An apiary is a placefor keeping bees. The apiary should be well sheltered from strong winds, moisture, and the extremes of heat and cold. The hives should face the south or south-east, and should be placed on shelves sixty centimeters above the ground, and about the same distance from each other. As to the form of the hives and the materials of which they should be constructed there are great differences of opinion. The old dome-shaped straw skep is still in general use among the cottagers of Great Britain. Its cheapness and simplicity of construction are in its favour, while it is excellent for warmth and ventilation; but it has the disadvantage that its interior is closed to inspection, and the honey can only be got out by stupefying the bees with the smoke of the common puff-ball or chloroform, or by fumigating with sulphur, which entails the destruction of the swarm. Wooden hives of square box-like form gained general favour among bee-keepers from about 1900 onwards. They usually consist of a large breeding chamber below and two sliding removable boxes called supers above for the abstraction of honey without disturbing the contents of the main chamber. It is of great importance that the apiary should be situated in the neighbourhood of good feeding grounds, such as gardens, clover-fields, or heath-covered hills. When their stores of honey are removed the bees must be fed during the winter and part of spring with syrup or with a solution consisting of 1 kg loaf-sugar to about half a litre of of water. In the early spring slow and continuous feeding will stimulate the queen to deposit her eggs, by which means the colony is rapidly strengthened and throws off early swarms.

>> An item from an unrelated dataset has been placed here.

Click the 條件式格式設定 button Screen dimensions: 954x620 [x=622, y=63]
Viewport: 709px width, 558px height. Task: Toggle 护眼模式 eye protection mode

New swarms may make their appearance as early as May and as late as August, but swarming usually takes place in the intervening months.
Research Apiary

ATAVISM

In biology, atavism is the tendency to reproduce the ancestral type in animals or plants which have become considerably modified by breeding or cultivation; the reversion of a descendant to some peculiarity of a more or less remote ancestor.
Research Atavism

AWASSI

The Awassi (also known as the Ivesti, Arab Sheep, Baladi, Deiri, Shami, Gezirieh, Syrian Sheep) is a nomadic sheep breed created through centuries of natural and selective breeding to become the highest milk producing breed in the Middle East. The breed is of the Near Eastern Fat-tailed type. The average ewe has single lactations over 300 litres per 210 day lactation and it is not uncommon for outstanding females to have 210 day lactations above 750 litres. The breed is calm around people, easy to work with and easily milked. When machine milked, they can be milked in 4-6 minutes. The breed also has the advantage of natural hardiness and grazing ability. The breed is well suited to a grazing production system as well as a confinement operation. The Awassi has a brown face and legs with the fleece varying in colour from brown to white. Individuals can also be found with black, white, grey or spotted faces. The males are horned and the females are usually polled. The fleece is mostly carpet type with a varying degree of hair.